Without a doubt, the highlight of Rosh HaShanah — termed by our Sages, “the mitzvah of the day” — is sounding and hearing the blasts of the shofar.1

The Baal Shem Tov offers a parable2 in which he likens the sounding of shofar to a child who finds himself in peril and screams out to his father, “Father, Father, save me!”

The Previous Rebbe once related in the names of earlier Rebbeim that one of the Rebbeim let it be known that the scream itself is even more important than the words “Father, Father, save me!” Of the two aspects—the scream itself and the content of the scream—what is most important is not the substance and content of the cry, but the very cry itself.3

The substance and content of the cry differs from one Jew to the next. However, each and every Jew equally possesses the ability to shout out to his Father. Indeed, every Jew does in fact scream out to G‑d. It may be so inward a shout that it is impossible to discern, but every Jew shouts out to his Father in Heaven from the innermost core of his soul.

This, then, lies at the heart of sounding and hearing the shofar on Rosh HaShanah — shouting out to G‑d from the quintessence of one’s soul. Such a call is most assuredly accepted on high.

There is an additional parable offered by Rabbi Levi Yitzchak of Berditchev that helps us better comprehend our certainty that G‑d categorically and unconditionally accepts our shofar cry.

There once was a child who desired an apple, which his father was reluctant to provide. The child quickly made the appropriate blessing over the apple and as such, the father was forced to give the child the apple, as he did not desire that his child recite a blessing in vain.

We see in the analogue as well that even in an instance where the Father does not necessarily desire to act in a kind and benevolent manner owing to the past misconduct of His child, the Father will still fulfill His child’s desire once His child has made the appropriate blessing (i.e., the appropriate cry and gesture).

How much more so is this the case when the Father’s reluctance to grant His child’s request stems only from His desire to test the child’s cleverness. In such an instance, when the child proves his cleverness by reciting the appropriate blessing, the Father surely grants his request.

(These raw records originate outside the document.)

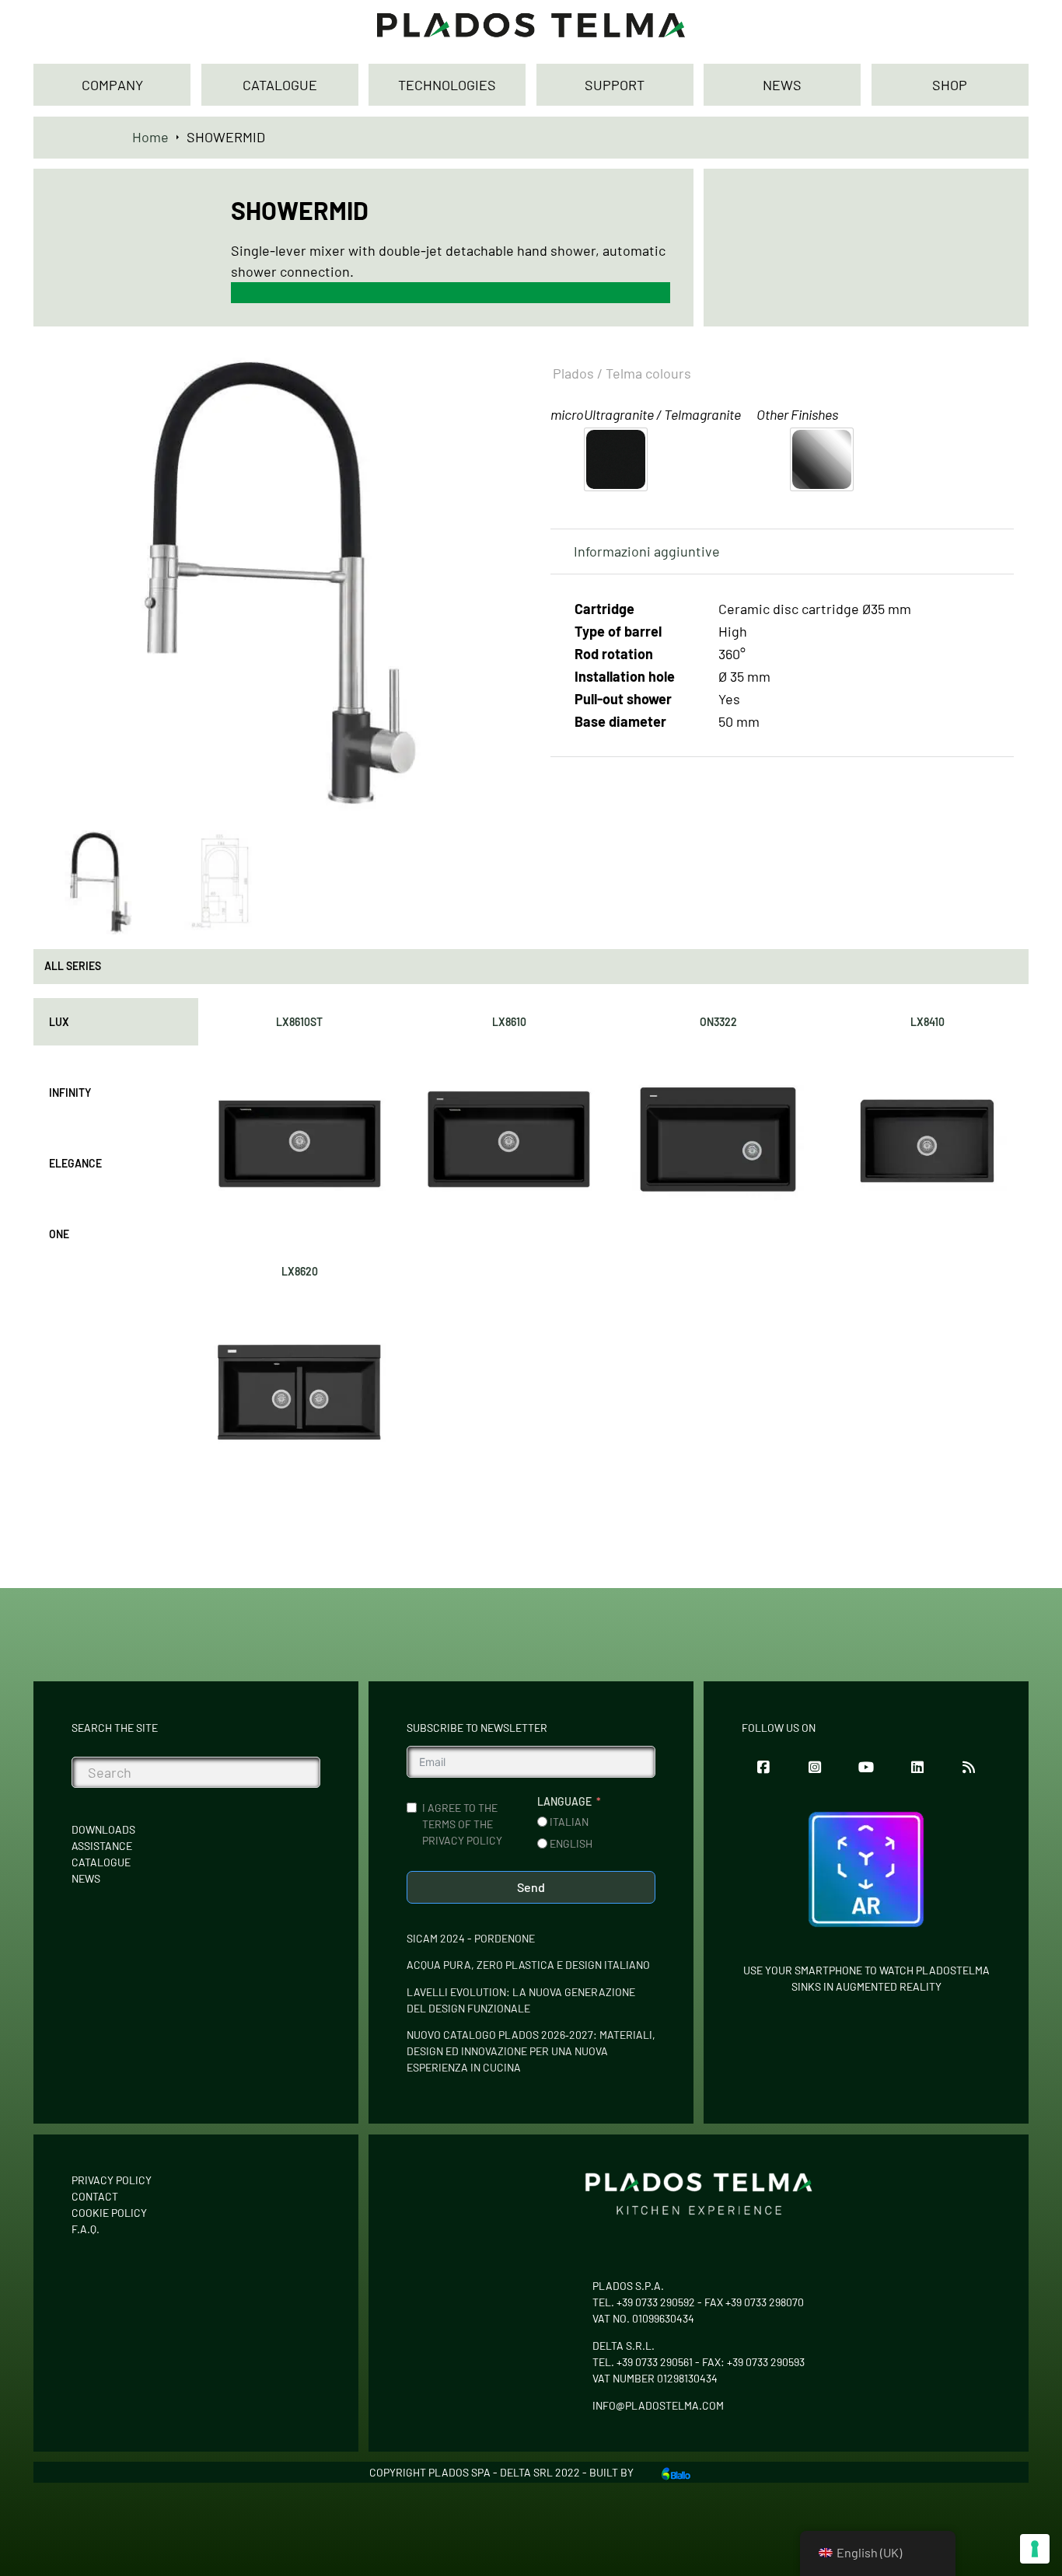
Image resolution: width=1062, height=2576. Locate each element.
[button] (490, 372)
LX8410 (927, 1021)
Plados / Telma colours (622, 373)
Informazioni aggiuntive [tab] (647, 551)
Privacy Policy (112, 2180)
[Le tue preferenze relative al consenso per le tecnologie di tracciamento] (1035, 2549)
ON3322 (718, 1021)
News (86, 1878)
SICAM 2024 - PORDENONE (471, 1938)
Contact (95, 2196)
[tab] (115, 1021)
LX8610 (509, 1021)
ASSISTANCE (102, 1845)
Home (150, 136)
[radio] (616, 459)
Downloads (103, 1829)
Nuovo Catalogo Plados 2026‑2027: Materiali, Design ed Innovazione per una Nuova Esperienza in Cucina (531, 2051)
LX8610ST (299, 1021)
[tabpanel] (613, 1244)
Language (564, 1801)
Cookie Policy (109, 2212)
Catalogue (101, 1862)
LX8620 (299, 1271)
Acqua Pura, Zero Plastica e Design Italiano (528, 1964)
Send (531, 1887)
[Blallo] (675, 2471)
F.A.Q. (86, 2229)
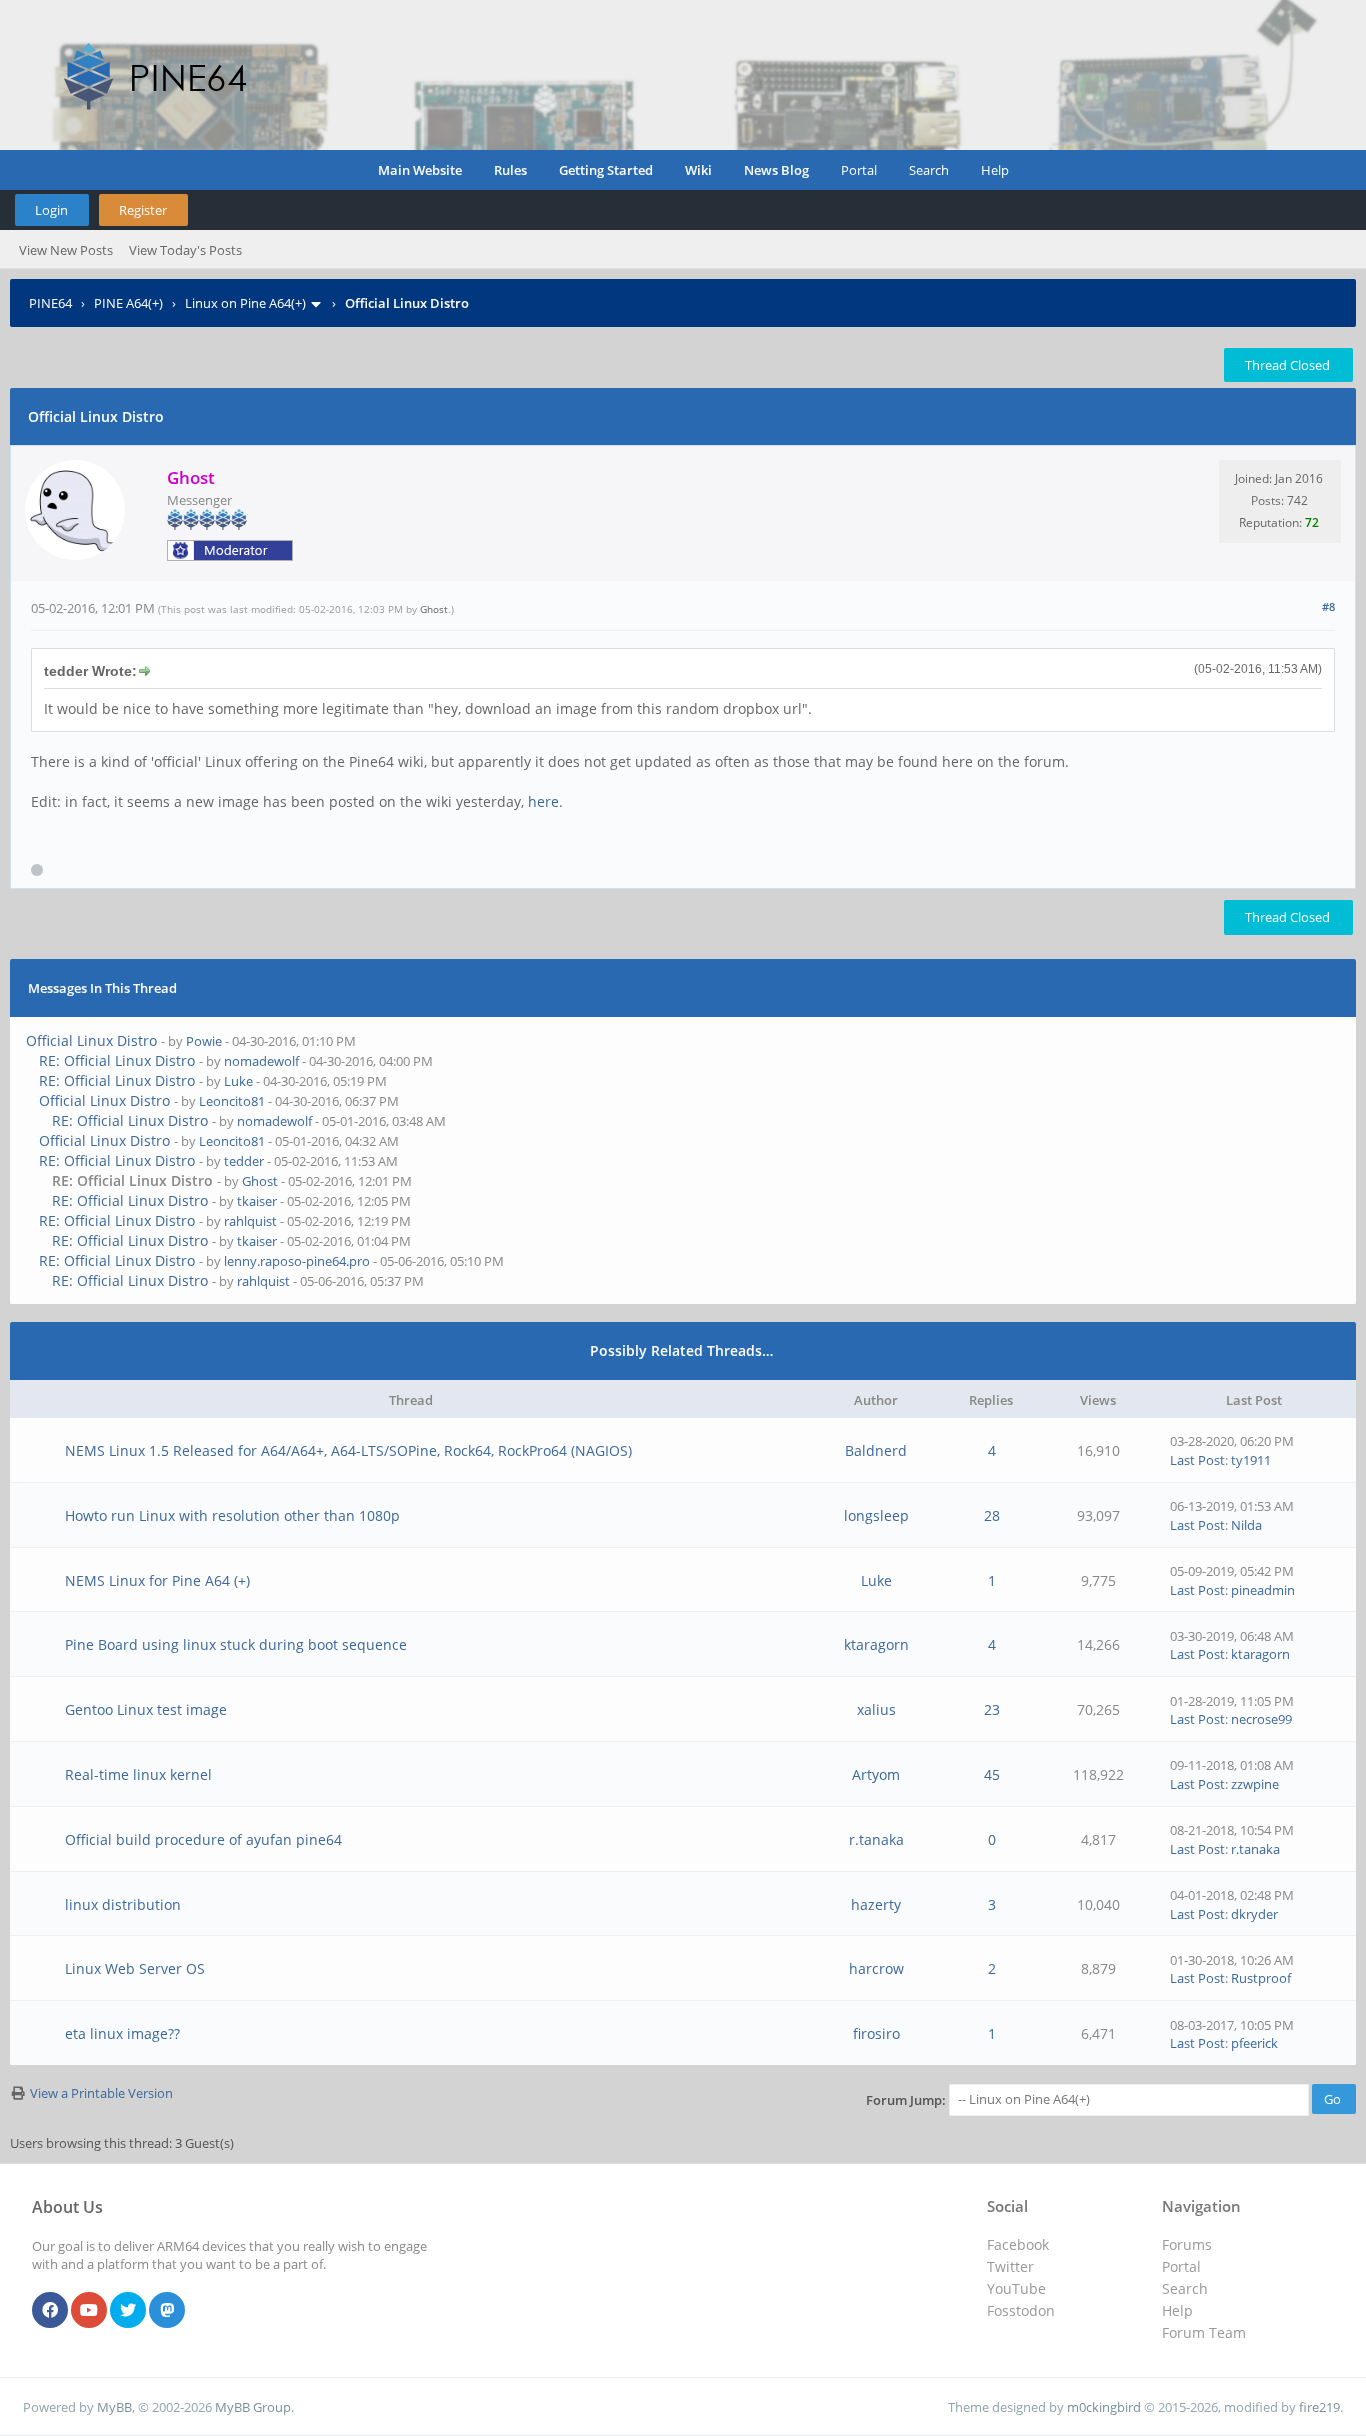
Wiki (698, 170)
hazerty (876, 1904)
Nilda (1246, 1525)
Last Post (1197, 1460)
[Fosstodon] (167, 2311)
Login (51, 210)
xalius (876, 1709)
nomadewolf (261, 1061)
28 (992, 1515)
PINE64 (50, 303)
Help (995, 170)
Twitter (1010, 2266)
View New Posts (66, 250)
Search (929, 170)
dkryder (1254, 1914)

G‑d surely desires to provide us with all manner of good. In fact, G‑d’s desire to endow us with all manner of good is even greater than our desire to receive this goodness. This is in keeping with the saying of our Sages, of blessed memory: “More than the calf desires to suckle [and receive milk], the cow desires to nurse [and give milk].”4

G‑d not only desires to provide us with all our needs, but He also desires that we serve Him. This is expressed in the verse, “You long for the actions of Your creations.”5 That is to say, G‑d is desirous of our spiritual service.

Therefore, when the Jewish people recite the blessing, “He mercifully hears the shofar blasts of His nation Israel,” this assures that G‑d most certainly receives our cries with great mercy. This is especially so since, according to Jewish law, one does not make a blessing when one is in doubt as to whether that blessing is to be recited.6

The very fact that the Men of the Great Assembly ruled that we are to recite this blessing over the shofar serves as the clearest indication and the most obvious proof that our cry of the shofar is heeded by G‑d in a merciful manner.

This results in G‑d granting each and every Jew all that G‑d deems they are in need of, both spiritually and materially, with regard to all matters of children, life and sustenance. Since G‑d grants us His bounty from His “full, open, holy and generous hand,”7 He surely grants us all this in a most abundant and plenteous manner.

All the above blessings are included in the blessings that we wish one another for the new year, namely, that we be granted a “good and sweet year.” Moreover, these blessings find expression in our receiving them in a very real and concrete manner, in a manner of palpable and revealed goodness.

From the above two parables it is clear that Rosh HaShanah contains two distinct aspects that merge into one whole: the point of Rosh HaShanah from the perspective of the Jewish people — corresponding to the parable of the Baal Shem Tov of the child who cries out to his father; and the crux of Rosh HaShanah from G‑d’s perspective — corresponding to the parable of Rabbi Levi Yitzchak of Berditchev of the father who fulfills his child’s request once he has made the appropriate blessing.

From the perspective of the Jewish people, Rosh HaShanah is the time when a Jew binds himself completely to G‑d, accepting Him as his sovereign and Father-King, and crying out to Him from the very depths of his heart.

On His part, G‑d obliges Himself, as it were, to the Jewish people, obligating Himself to provide us with all His abundant blessings — “I will provide you with your rains at their appointed times,”8 and all the other blessings mentioned there — so that we may all truly enjoy a “good and sweet year.”

Based on Likkutei Sichos, Vol. II, pp. 405-407.